I recently had the distinct pleasure of wiping my laptop and re-installing Debian linux on it (I done and goofed up good).
This is a personal machine that I only use for hobby projects and idle noodling. Wanting to keep things minimal, and fast (because the computer is also not the most Herculean of machines) here’s what I installed and (loosely) how.
Tools and utilities
- git (apt)
- build-essential (apt)
- emacs (apt)
- zsh (apt)
- oh-my-zsh (install script)
- rlwrap (apt)
- spell (apt)
- pandoc (apt)
- rsync (apt)
- 1password (apt)
Languages and dependencies
- Retro (minimal version built from source, http://forth.works/retro-unix.c)
- sbcl (apt)
- quicklisp (install script)
- Racket (racket-lang.org install script)
- MIT Scheme (built from source)
- Lua (built from source)
- Fennel (downloaded a static binary)
- Scheme 9 (built from source)
- Janet (built from source)
- Janet deps all installed with jpm:
- circlet
- hypertext
- jhydro
- json
- nanoid
- sqlite3
- trolley
- uri
A notable omission is a browser — this is because the computer is a Chromebook. I run Debian in Crostini, ChromeOS’s vm.
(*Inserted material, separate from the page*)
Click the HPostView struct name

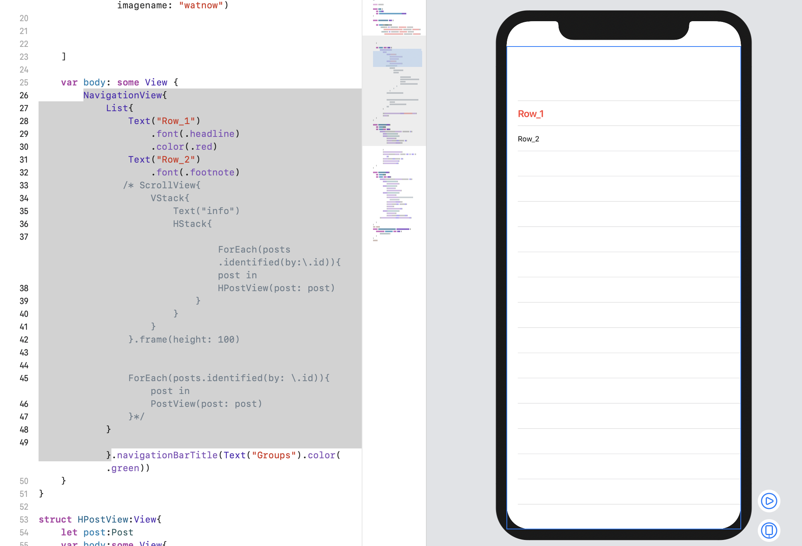(102, 520)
Another notable omission is Nodejs — tbh, I don’t really ever use node when I write js for fun, so, I figured I’d fly free from it. I’ve also been poking around Deno lately, so will try that over node if needs be.
This time around I’ve created a snapshot of this vm, so it’ll be easy to restore in the future. Looking at my minimal setup, too, I’m thinking that it’d be pretty straight forward to write a make file to handle this configuration/updates. The quarkiest bit of the entire process was install racket, which isn’t all that quarky.